Le rouquin lui esquissa un sourire avant de réajuster ses lunettes.
- Je vous sens angoissée…
- Un peu… avoua-t-elle.
- Il faut pas. Je sais que les premières séances sont toujours un peu compliquées mais c'est le temps qu'on apprenne à se connaître, d'accord ?

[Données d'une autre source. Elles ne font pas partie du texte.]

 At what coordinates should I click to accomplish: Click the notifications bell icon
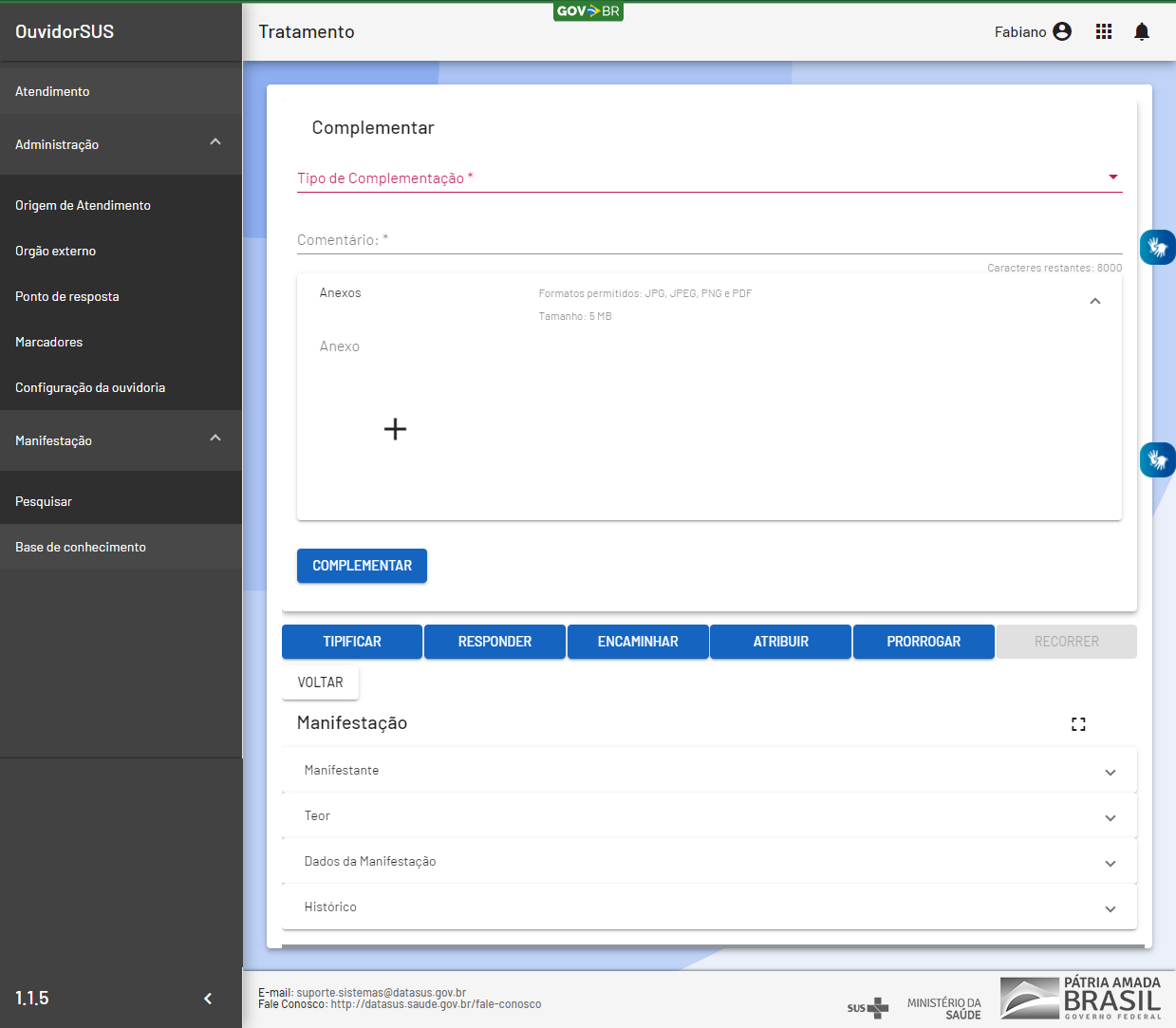pyautogui.click(x=1142, y=31)
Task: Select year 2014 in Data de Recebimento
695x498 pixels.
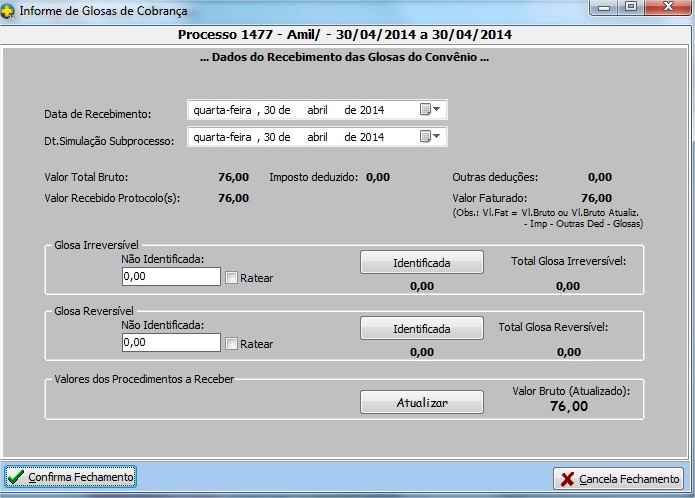Action: pos(371,109)
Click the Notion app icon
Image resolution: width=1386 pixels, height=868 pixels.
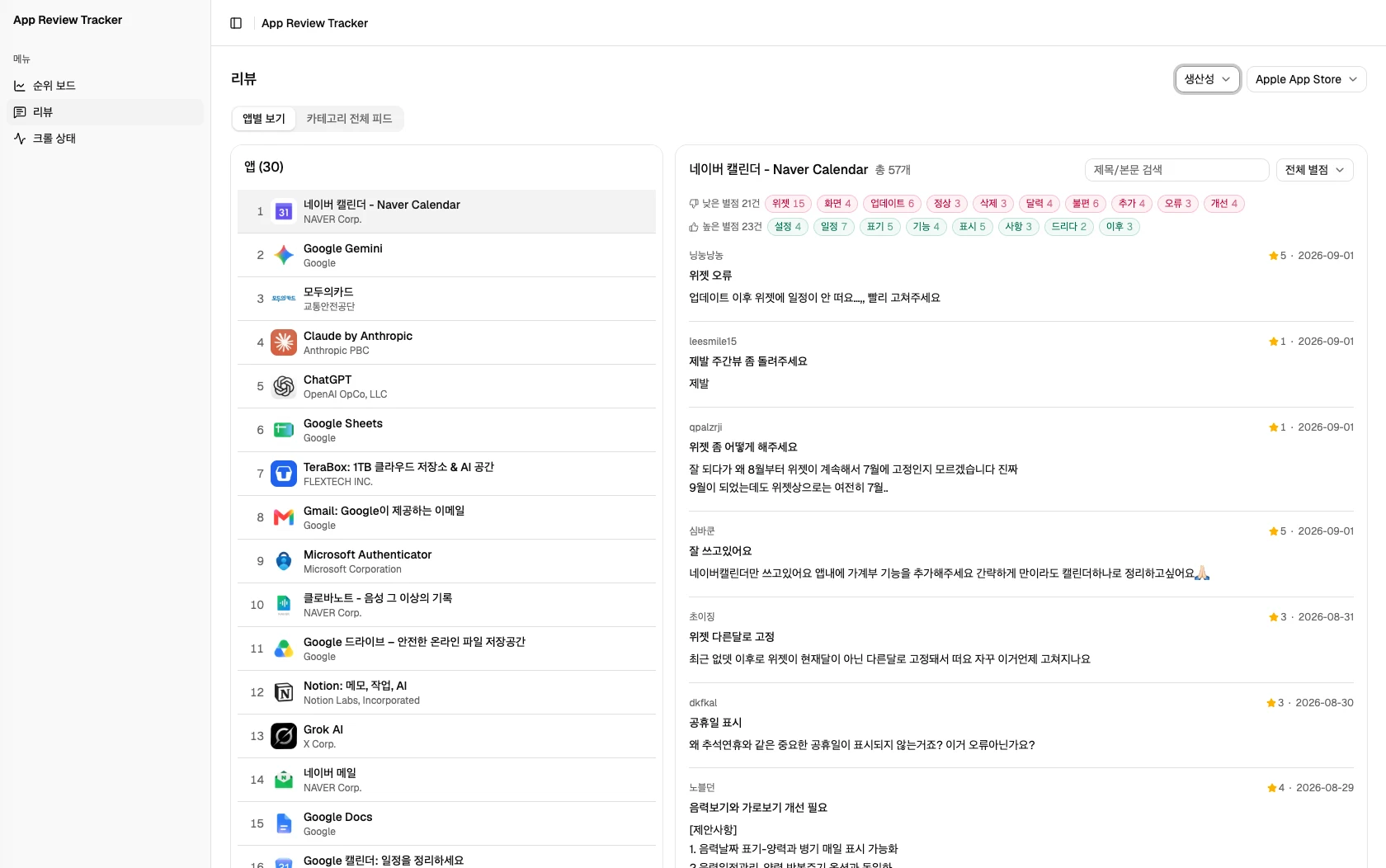(x=284, y=692)
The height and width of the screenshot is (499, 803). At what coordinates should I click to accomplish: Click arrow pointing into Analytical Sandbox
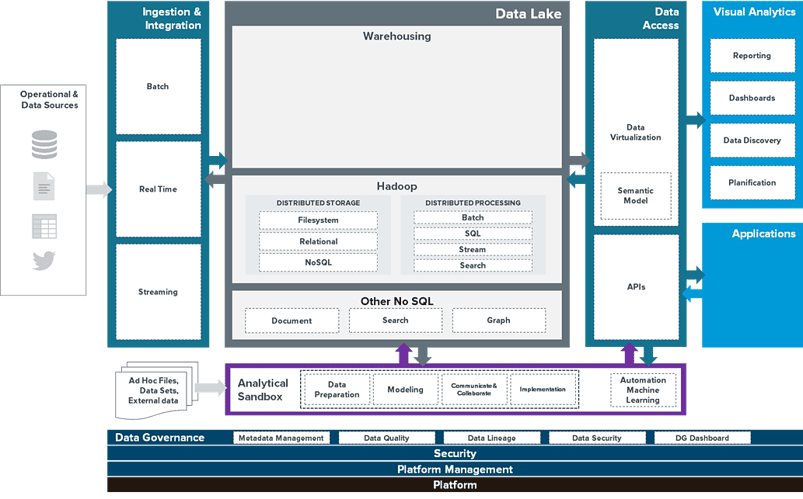tap(211, 388)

Candice acquiesça en souriant.
Et puis, c'est vous qui déciderez si ça vous convient et si vous avez envie de continuer avec moi. Vous n'êtes en aucun cas obligée de poursuivre les séances si vous ne le sentez pas.
- D'accord…
- Donc, si je me souviens bien… Au téléphone vous m'aviez dit venir pour des problèmes liés à votre couple, c'est bien ça ?
- Euh oui…
- Donc il va falloir que je visualise un petit peu mieux la situation, d'accord ? Ce que je vous propose c'est que pour débuter, on mette de côté ces problèmes et qu'on aborde le chemin que vous avez parcouru jusqu'à présent. Ça me permettra d'avoir un contexte et de comprendre les différents points sensibles de votre histoire.
- Ok…
- Alors, je vous écoute… lança-t-il souriant.
- Euh… Je sais pas trop par où commencer en fait…
- Vous m'aviez dit avoir été orientée ici par Paul Périer, c'est ça ?
- Oui. On a travaillé ensemble. Pendant dix ans j'étais commandante à la BSU de Sète.
- Et maintenant ?
- J'ai réussi à obtenir la tête du groupe crim' à Montpellier. Ça fait un an maintenant…
- Donc un travail assez prestigieux mais pas toujours facile.
- C'est ça… Et… C'est là-bas que j'ai rencontré Antoine… osa-t-elle avec hésitation.
- Antoine ? l'interrogea-t-il.
- Mon amoureux… Enfin… Mon ex-amoureux…
- Celui pour qui vous êtes ici devant moi ?
- Oui… lâcha-t-elle émue. Mais je dis ex parce que c'est fini…
- Mais on peut avoir un amoureux sans forcément être avec lui… répliqua-t-il en souriant.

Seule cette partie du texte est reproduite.